I threatened to beat her on that trip. All in all, that trip was trippy. Yes, but, 33 years before that I never set out to harm her. I took our guinea pigs and had them feed on fresh grass instead of inside their small cage. Downstairs, in the garden of our apartment complex. It was similar to the UN headquarters, that many nationalities under one roof. remarkable considering the fact that the area was predominantly rich and white. Very wealthy as I would learn later. Many school friends were hotel heirs. I guess every area needs a pastor. Well, we were dead broke most of the time.
Some people put envelopes into our letterbox. One particular one contained 1000 Swiss Franks. Considering we were in Switzerland, quite appropriate. We were too poor to afford butter. My sister would go to grandmas house over the holiday season and eat spoonfuls of butter. I guess that’s why she was so tubby. That day, though, I sat outside on the grass, surrounded by only non-heirs, and enjoyed those furry balls munching away gleefully.
Within a second the atmosphere changed. My mum came storming down, yelling at me. She would be bright red yet again, sobbing as though someone had eaten her guinea pig, something she would later even consider to do. Gosh, all I had done was fight for freedom for this little one, and I had gotten nothing but punishment for it.

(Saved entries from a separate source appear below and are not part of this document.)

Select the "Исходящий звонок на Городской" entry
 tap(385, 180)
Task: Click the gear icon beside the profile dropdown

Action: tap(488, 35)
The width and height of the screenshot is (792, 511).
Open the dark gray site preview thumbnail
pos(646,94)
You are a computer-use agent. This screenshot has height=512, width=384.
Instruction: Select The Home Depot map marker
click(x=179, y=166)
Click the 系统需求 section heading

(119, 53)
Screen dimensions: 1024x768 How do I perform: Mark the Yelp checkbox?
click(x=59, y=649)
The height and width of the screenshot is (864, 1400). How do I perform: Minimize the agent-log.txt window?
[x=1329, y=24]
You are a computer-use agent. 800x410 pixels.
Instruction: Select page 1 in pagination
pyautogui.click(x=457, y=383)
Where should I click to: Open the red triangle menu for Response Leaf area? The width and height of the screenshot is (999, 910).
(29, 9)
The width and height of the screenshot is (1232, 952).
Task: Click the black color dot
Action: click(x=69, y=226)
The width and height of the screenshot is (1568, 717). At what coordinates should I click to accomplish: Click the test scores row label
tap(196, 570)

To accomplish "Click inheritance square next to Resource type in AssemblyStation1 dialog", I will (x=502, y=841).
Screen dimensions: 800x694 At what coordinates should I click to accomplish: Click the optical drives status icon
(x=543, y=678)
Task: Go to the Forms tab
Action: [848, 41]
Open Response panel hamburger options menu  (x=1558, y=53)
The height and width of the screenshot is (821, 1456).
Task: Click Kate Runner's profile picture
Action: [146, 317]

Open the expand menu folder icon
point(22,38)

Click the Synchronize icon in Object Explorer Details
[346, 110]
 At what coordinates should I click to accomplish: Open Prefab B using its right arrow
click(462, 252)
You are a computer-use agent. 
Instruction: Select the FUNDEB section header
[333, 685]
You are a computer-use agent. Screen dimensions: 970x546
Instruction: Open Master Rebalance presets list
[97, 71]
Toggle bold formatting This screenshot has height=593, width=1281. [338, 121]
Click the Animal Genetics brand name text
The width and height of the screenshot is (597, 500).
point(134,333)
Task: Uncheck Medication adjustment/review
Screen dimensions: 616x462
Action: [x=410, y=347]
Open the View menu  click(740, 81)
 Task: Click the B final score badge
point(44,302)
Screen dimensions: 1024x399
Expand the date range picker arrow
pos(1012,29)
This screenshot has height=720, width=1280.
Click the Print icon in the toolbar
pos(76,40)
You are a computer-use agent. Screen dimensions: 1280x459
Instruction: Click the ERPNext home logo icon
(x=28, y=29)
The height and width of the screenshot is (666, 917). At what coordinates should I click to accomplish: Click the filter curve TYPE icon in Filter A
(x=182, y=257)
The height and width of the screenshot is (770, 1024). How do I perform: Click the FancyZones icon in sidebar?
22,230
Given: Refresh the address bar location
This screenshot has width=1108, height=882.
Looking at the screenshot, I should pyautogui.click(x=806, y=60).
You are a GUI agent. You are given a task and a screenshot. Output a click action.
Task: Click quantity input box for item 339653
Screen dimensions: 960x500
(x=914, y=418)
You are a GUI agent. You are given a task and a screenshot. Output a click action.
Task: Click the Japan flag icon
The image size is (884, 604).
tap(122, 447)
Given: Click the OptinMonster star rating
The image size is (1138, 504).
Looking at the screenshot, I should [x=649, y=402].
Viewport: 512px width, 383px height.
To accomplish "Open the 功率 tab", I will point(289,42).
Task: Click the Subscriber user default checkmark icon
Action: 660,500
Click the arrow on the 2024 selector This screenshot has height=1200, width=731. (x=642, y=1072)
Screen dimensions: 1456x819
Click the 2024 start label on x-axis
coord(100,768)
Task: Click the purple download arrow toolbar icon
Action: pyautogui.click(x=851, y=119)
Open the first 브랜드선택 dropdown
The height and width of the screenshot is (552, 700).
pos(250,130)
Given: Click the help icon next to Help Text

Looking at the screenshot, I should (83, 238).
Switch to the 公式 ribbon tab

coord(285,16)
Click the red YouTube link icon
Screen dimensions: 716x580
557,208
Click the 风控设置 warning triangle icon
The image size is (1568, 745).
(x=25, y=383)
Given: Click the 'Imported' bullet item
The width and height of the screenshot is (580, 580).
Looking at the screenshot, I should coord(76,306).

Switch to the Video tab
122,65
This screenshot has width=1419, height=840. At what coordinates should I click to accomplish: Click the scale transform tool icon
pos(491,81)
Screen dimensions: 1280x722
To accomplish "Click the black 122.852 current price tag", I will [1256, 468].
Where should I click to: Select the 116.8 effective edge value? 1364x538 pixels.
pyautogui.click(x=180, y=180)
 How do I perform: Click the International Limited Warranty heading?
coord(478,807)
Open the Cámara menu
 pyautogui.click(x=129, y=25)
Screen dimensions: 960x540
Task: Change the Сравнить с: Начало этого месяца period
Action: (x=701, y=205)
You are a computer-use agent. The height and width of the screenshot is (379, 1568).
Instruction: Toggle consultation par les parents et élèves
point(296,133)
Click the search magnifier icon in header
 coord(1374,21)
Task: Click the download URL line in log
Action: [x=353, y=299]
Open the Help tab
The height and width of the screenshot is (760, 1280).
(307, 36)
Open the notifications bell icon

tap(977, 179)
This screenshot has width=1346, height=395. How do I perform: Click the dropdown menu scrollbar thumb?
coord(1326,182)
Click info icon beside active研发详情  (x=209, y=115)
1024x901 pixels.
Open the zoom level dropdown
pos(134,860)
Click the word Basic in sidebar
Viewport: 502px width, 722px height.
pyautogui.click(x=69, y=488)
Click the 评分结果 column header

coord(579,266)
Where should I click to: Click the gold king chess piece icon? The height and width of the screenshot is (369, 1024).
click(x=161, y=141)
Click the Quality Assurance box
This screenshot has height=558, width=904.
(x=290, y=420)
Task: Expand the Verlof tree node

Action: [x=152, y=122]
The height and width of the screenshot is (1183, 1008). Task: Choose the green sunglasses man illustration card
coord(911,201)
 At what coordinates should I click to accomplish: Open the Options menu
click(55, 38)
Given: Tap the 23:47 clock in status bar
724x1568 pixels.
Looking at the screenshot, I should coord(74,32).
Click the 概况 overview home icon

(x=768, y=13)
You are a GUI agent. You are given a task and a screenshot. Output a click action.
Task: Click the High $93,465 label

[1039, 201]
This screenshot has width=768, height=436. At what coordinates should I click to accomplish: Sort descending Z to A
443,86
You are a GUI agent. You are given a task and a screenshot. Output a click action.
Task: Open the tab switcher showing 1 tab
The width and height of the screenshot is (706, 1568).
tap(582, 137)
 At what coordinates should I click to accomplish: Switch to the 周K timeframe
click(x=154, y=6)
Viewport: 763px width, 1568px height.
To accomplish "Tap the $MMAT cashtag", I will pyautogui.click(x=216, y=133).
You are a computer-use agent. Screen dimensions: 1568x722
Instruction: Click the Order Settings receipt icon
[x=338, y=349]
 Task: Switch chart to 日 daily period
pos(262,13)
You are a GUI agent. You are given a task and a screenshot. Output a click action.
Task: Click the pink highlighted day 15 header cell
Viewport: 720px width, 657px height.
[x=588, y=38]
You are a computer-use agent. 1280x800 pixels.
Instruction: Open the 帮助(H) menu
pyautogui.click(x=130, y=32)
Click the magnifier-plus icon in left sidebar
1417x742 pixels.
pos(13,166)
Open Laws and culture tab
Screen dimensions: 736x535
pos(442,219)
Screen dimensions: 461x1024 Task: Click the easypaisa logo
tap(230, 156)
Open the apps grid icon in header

That will teach me getting involved in other people’s business. Well, actually, it didn’t. Once I learned my teacher was molesting a girl in our class I got involved. To my horror I also learned that several people already knew and did nothing, absolutely nothing about it, instead leaving it to a thirteen year old boy.
It’s fair to say I meant no harm to that guinea pig, but she just wouldn’t believe me and kept at it for many days after. I guess when I got the card informing me of her wedding, I too was misunderstood. Yes, it did contain an invite, but not clear enough for me to follow. I guess mouth to mouth would have been better. Her telling me over the phone she wanted me there or something. Like the day I took her pig, I should have just told her. I wonder what her first memory would have been in that case?!